**To be done**
A – Please say whether each of these statements agrees with the theater reviews. Answer yes or no and quote the words from the reviews that decide it. (i) Billy Crudup and Shuler Hensley have each won a Tony Award. (ii) The two plays are performed with different casts. (iii) "No Man's Land" and "Waiting for Godot" were written in the same period.
B – Carry the theater reviews further, starting after their last sentence.

Mark Kennedy, Associated Press: "Each play, performed here with the same four actors under the brilliant direction of Sean Mathias, has bedeviled interpretation for generations. Putting them together in repertory sparks connections, even if the inevitable questions multiply...It's a mark of how stunning a cast has been assembled that the two supporting actors - Billy Crudup and Shuler Hensley - each have Tony Awards. The plays may not always be your cup of tea - filled with spare language, ambiguity, unreliability and disintegration - but there can be no complaints about the service."

Robert Kahn, NBC New York: "Though written decades apart, the connecting tissue between "No Man's Land" and "Waiting for Godot" is that their central characters are trapped, yet don't do anything to escape their situations. The two pieces are explorations of aging and friendship, and the unreliability of memory. If you can possibly relate to such notions -- you can, of course -- then Stewart and McKellen make for trustworthy guides through the murky postmodern territory carved out by Harold Pinter and Samuel Beckett, respectively...McKellen and Stewart's joyous pairing is a once-in-a-lifetime opportunity to see and hear these two knights of the theater clown and caper and kvetch their way through what's been called the most significant play in the English language."

**Material provided**

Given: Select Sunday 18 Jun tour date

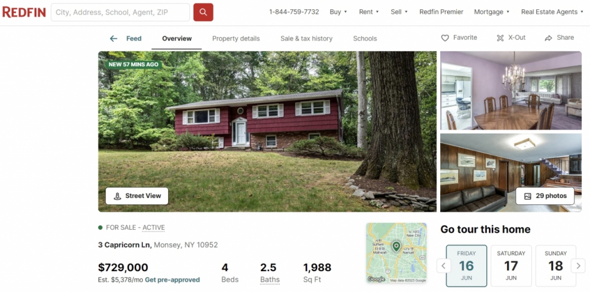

**The answers**
A –
(i) Yes: "the two supporting actors - Billy Crudup and Shuler Hensley - each have Tony Awards."
(ii) No: "performed here with the same four actors under the brilliant direction of Sean Mathias"
(iii) No: "Though written decades apart"

B –
Joe Dziemianowicz, Daily News: "The vintage purgatory tales, performed in repertory under the direction of Sean Mathias, are unapologetically enigmatic. But amid Pinter's elliptical storytelling and pregnant pauses and Beckett's existential mystery, ideas about power, class, memory and mortality get your gray matter buzzing."

Elisabeth Vincentelli, NY Post: "Yet every time you start thinking you're watching two homeless men argue, the ever-expressive McKellen pulls out another trick: Just look at the way he gnaws on a carrot, or his desperate soft-shoe shuffle. Who wouldn't want the privilege of watching him in action?"

Robert Feldberg, NorthJersey.com: "Although not as dramatically potent as Pinter's similarly plotted "The Caretaker," the play, like "Godot," gives two commanding performers an opportunity to provide a master class in acting. They're a treat."

Brendan Lemon, Financial Times: "For the past month, New York has been awash in Beckett and Pinter, brought to us by Great English Actors. None of these productions has represented the performers at their peak. Case in point: when Ian McKellen and Patrick Stewart did their new-to-Broadway production of Waiting for Godot in London, in 2010, they harvested acclaim for the freshness of their clowning. But, as with many London theatrical exports arriving on American shores, the routines now seem so worked-out they're stiff. No Man's Land, Pinter's 1975 drama about two elderly literary men in Hampstead, which is playing in rep with Godot, exhibits similar tendencies."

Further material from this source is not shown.